C file reading incorrect number of chars - c

I have stumbled across a problem where I am attempting to read in a file, which is, according to windows, '87.1 kb' in size, and using the ftell method in program, returns '89282', effectively confirming what windows is saying.
So why is every method to read chars from the file only returning 173 or 174 characters?
The file is a .GIF file renamed to .txt (and I am trying to build a program that can load the data fully as I am working on a program to download online images and need to run comparisons on them).
So far I have tried:
fgetc - This returns 173/174 chars.
fread - Same as above, this is with a string with 1024 or more spaces available.
fgets - Doesn't work (as it doesn't return how many characters it has read - characters which include nulls).
setvbuf - Disabling this with _IONBF, or even supplying a buffer of 1024 or more only means 173/174 is still returned.
fflush - This produced a 'result', although a negative one - it returned '2' chars instead of '173'.
I am utterly stumped as to why it isn't reading anything more than 173/174 chars. Is there something I need to compensate for or expect at the lower level? Some buffer I need to expand or some weird character I need to look out for?

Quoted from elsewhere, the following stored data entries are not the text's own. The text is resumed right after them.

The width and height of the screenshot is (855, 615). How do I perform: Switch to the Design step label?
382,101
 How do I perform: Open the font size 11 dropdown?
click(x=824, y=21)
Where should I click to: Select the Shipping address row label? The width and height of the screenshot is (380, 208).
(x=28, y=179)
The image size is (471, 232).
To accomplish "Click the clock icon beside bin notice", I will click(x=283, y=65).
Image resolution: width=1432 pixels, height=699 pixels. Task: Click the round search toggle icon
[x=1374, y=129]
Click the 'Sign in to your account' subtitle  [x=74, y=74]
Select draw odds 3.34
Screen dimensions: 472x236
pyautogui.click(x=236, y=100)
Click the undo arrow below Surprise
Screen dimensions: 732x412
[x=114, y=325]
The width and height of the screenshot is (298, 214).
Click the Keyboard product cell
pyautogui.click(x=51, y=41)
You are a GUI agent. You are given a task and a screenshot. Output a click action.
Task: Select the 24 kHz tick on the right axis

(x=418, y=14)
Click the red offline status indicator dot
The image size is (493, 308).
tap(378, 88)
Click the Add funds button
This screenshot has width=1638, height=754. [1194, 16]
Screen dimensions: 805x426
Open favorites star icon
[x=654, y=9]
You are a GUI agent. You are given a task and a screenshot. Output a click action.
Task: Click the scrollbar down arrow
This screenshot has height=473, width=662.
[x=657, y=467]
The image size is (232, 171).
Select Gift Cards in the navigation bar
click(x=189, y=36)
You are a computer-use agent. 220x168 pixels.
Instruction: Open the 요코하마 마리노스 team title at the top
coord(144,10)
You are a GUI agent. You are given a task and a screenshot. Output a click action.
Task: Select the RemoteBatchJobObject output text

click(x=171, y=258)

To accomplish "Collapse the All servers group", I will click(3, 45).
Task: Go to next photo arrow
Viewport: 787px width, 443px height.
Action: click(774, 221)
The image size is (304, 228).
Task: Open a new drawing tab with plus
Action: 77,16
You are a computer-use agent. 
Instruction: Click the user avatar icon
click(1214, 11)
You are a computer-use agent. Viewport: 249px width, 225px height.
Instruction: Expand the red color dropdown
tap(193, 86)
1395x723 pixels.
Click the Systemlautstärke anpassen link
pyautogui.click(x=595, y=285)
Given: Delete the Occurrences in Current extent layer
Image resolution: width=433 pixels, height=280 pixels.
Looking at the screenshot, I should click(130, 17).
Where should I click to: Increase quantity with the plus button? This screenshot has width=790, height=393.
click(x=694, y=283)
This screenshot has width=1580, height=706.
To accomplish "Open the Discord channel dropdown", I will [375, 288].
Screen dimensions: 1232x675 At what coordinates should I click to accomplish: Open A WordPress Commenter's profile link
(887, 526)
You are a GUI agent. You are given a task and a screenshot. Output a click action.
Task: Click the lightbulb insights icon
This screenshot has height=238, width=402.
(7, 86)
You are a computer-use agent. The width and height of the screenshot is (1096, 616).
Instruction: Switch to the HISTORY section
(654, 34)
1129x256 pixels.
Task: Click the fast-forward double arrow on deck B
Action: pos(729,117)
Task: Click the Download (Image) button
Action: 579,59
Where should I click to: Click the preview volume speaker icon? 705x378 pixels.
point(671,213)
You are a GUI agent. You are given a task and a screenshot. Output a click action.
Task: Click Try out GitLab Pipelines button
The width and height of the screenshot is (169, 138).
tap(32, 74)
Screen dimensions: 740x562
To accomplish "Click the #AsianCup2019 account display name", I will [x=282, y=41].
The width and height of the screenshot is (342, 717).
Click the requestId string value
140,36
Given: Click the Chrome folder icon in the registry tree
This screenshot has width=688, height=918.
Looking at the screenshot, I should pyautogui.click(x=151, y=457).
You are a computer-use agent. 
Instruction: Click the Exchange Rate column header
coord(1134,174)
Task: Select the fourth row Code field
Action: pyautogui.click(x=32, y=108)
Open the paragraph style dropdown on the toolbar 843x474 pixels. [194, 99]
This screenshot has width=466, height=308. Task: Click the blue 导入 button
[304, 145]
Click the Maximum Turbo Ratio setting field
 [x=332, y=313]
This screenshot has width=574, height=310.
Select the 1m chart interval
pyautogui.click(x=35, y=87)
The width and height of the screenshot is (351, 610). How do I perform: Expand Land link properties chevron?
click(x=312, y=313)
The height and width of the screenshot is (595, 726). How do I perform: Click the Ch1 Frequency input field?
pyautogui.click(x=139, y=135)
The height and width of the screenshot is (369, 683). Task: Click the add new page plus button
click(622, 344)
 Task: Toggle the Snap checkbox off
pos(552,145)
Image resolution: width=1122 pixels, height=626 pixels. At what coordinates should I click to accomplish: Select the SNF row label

Here's one thing to look at. Have a look at the file in a hex viewer and see if there's a CTRL-Z somewhere around that 173/174 offset.
Then check to see if you're opening it with the "r" mode.
If so, it may be that the Windows translation between text and binary is stopping your reading there because CTRL-Z is an EOF marker in text mode. If so, you can probably fix this with "rb" mode on the fopen.
Failing that, you need to post the smallest code segment that exhibits the problem behaviour. It may be obvious to some of us here but only usually if we can see the code :-)

Related

Copy file in C doens't seem to work completely

For my programming course I have to make a program that copies a file.
This program asks for the following:
an input file in the command prompt
a name for the output file
The files required to copy are .WAV audio files. I tried this with an audio sample of 3 seconds.
The thing is that I do get a file back, for it to be empty. I have added the fclose and fopen statements
while((ch = fgetc(input)) != EOF)
{
fputc(ch, output);
}
I hope someone can point out where I probably made some beginners mistake.
The little while loop you show should in principle work if all prerequisites are met:
The files could be opened.
If on a Microsoft operating system, the files were opened in binary mode (see below).
ch is an int.
In other words, all problems you have are outside this code.
Binary mode: The CR-LF issue
There is a post explaining possible reasons for using a carriage return/linefeed combination; in the end, it is the natural thing to do, given that with typewriters, and by association with teletypes, the two are distinct operations: You move the large lever on the carriage to rotate the platen roller or cylinder a specified number of degrees so that the next line would not print over the previous one; that's the aptly named line feed. Only then, with the same lever, you move the carriage so that the horizontal print position is at the beginning of the line. That's the aptly named carriage return. The order of events is only a technicality.
DOS C implementations tried to be smart: A C program ported from Unix might produce text with only newlines in it; the output routines would transparently add the carriage return so that it would follow the DOS conventions and print properly. Correspondingly, CR/LF combinations in an input file would be silently converted to only LF when read by the standard library implementations.
The DOS file convention also uses CTR-Z (26) as an end-of-file marker. Again, this could be a useful hint to a printer that all data for the current job had been received.
Unfortunately, these conventions were made the default behavior, and today are typically a nuisance: Nobody sends plain text to a printer any longer (apart from the three people who will comment under this post that they still do that).
It is a nuisance because for files that are not plain text silent data changes are catastrophic and must be suppressed, with a b "flag" indicating "binary" data passed in the fopen mode argument: To faithfully read you must specify fopen(filename, "rb"), and in order to faithfully write you must specify fopen(filename, "wb").
Empty file !?
When I tried copying a wave file without the binary flags the data was changed in the described fashion, and the copy stopped before the first byte with the value 26 (CTRL-Z) in the source. In other words, while the copy was corrupt, it was not empty. By the way, all wave files start with the bytes RIFF, so that no CTR-Z can be encountered in the first position.
There are a number of possibilities for an empty target file, the most likely of which:
You didn't emit or missed an error message regarding opening the files (does your editor keep a lock on the output?), and the program crashed silently when one of the file pointers was null. Note that error messages may fail to be printed when you make error output on standard out: That stream is buffered, and buffered output may be lost in a crash. By contrast, output to stderr is unbuffered exactly to prevent message loss.
You are looking at the wrong output file. This kind of error is surprisingly common. You could perform a sanity check by deleting the file you are looking at, or by printing something manually before you start copying.
Generally, check the return value of every operation (including your fputc!).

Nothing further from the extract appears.